▶ [To do]:
Write the next part of the homeschooling blog post, starting right after its last sentence.

▶ [Supplied text]:
::::::::::
Things I've Learned from a Homeschool Nanay

>> Monday, June 9, 2008

I have been scouring the internet looking to learn more about homeschooling and came across this blog by a Filipino Homeschool mother - "The Homeschool Nanay", one of her posts was very educational for me and I would like to thank her for it. I would like to reprint it here as I thought it was very informative and could help us newbies choose the direction we feel is best suited for our individual needs.

Although this was written with a non-secular frame of mind, it would still be very helpful for those parents considering secular type homeschooling. (You may click on the blog name to go to The Homeschool Nanay's Blog or click on "What to Expect.." to be taken directly to her article). The article below is credited to the Homeschool Nanay, I reproduced a copy because I felt the article relevant to my search for the right homeschool style to adapt. Thank you Homeschool Nanay for your great article!

[Erratum: The Homeschool Nanay has very kindly informed me that the article should be credited to the homeschooling members of the MILK Ministry of Christ's Commission Fellowship (CCF) in Alabang, this was the third of a series of three entries on Homeschooling 101, which was actually an orientation/forum for those interested in homeschooling organized by this ministry of CCF. In the Homeschool Nanay's own words "these hardworking & generous ladies came up with a hand-out for this event, which is where those three entries came from". Thank you to the MILK Ministry of CCF for this article and to the Homeschool Nanay for making this invaluable article available to the rest of us!]


A. Opposition

Because not very many know what homeschool is all about, you will find that there will be friends and relatives who will question your decision to do it. Do not be discouraged since this is a very normal reaction. If you persevere, you will find out later that they will be convinced about the benefits once they see the results on your children.

Because you are teaching your children the way of the Lord, you will find that Satan will be working to discourage you. It is therefore absolutely necessary to start each day with the Lord. Heart preparation is absolutely essential to getting through the day.
::::::::::
▶ [Data lines]:
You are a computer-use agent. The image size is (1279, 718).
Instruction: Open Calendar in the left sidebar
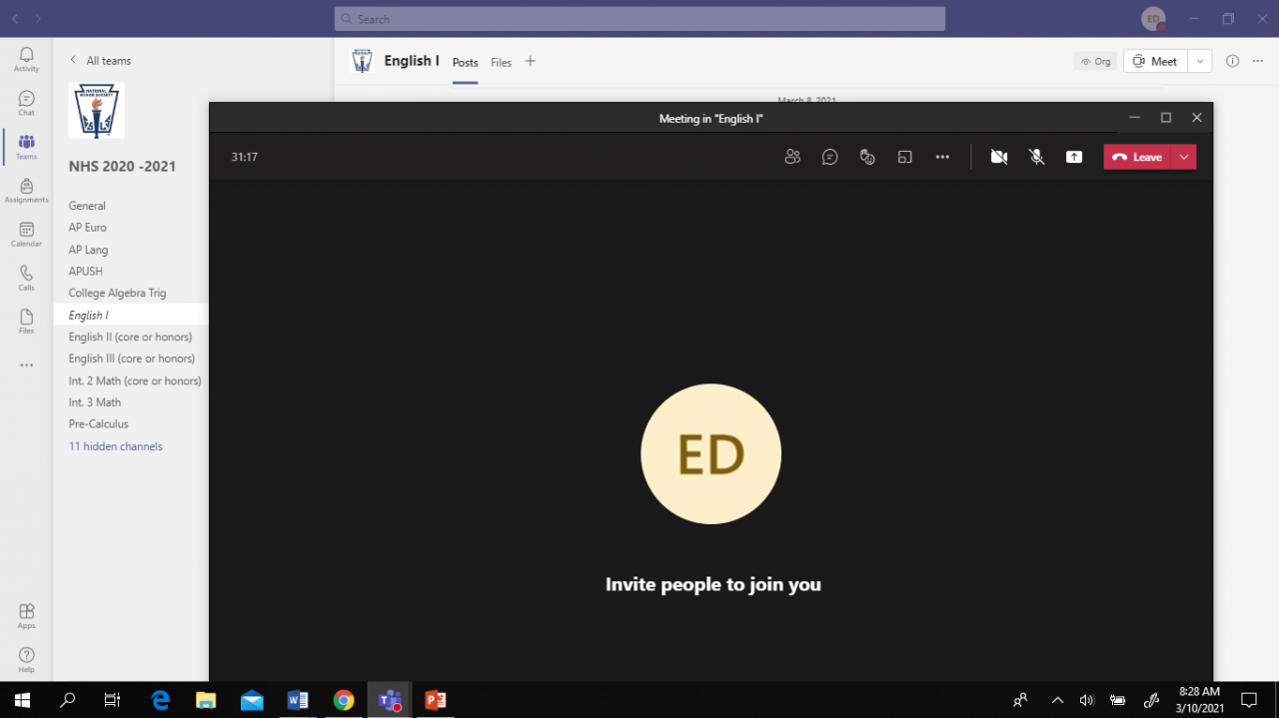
::::::::::
▶ [Exercise result]:
B. Adjustment

If your children are now in a traditional school, there will be a period of adjustment which may prove to be difficult. During my first week of homeschool, my children complained a lot. They said that all I did was talk and talk and talk- I cried a lot. Talk to other homeschoolers to get encouragement and to get tips. I found out soon enough that you need to be flexible and creative when it comes to teaching. It is also necessary for you to determine what kind of learner your child is so you can adjust your methods.

Preparation is important so that your children's interest is always aroused. You will find, therefore, that you will be spending a lot of time in the initial months on getting prepared and organized. It will sometimes be tiring.

You will have less time to yourself because the demands are daily, prepare yourself with the proper attitude so that you avoid disappointment. Focus on why you are doing it and draw your strength from the power of the Holy Spirit.

C. Choice of a Curriculum

Because there are so many available (see for an idea), you will end up being confused, It would be good to choose a curriculum that someone is familiar with so that it will be easy for you to get support. Also, you will have the opportunity to buy the second-hand materials of your friends.

Because there is really so much material, you may also end up ordering so much and find out that you will not have the time to use all of it. I am sure those who have done it will agree with me that you will have the tendency to overbuy in the initial stage. It would therefore be good if you decide on a curriculum and then order the core requirements. Order the supplements once you see that your child is ready to take on additional work.

Most of the homeschoolers in CCF have either used Alpha Omega (see, Bob Jones (see, or Sonlight (www.sonlight. coin). The website is very useful.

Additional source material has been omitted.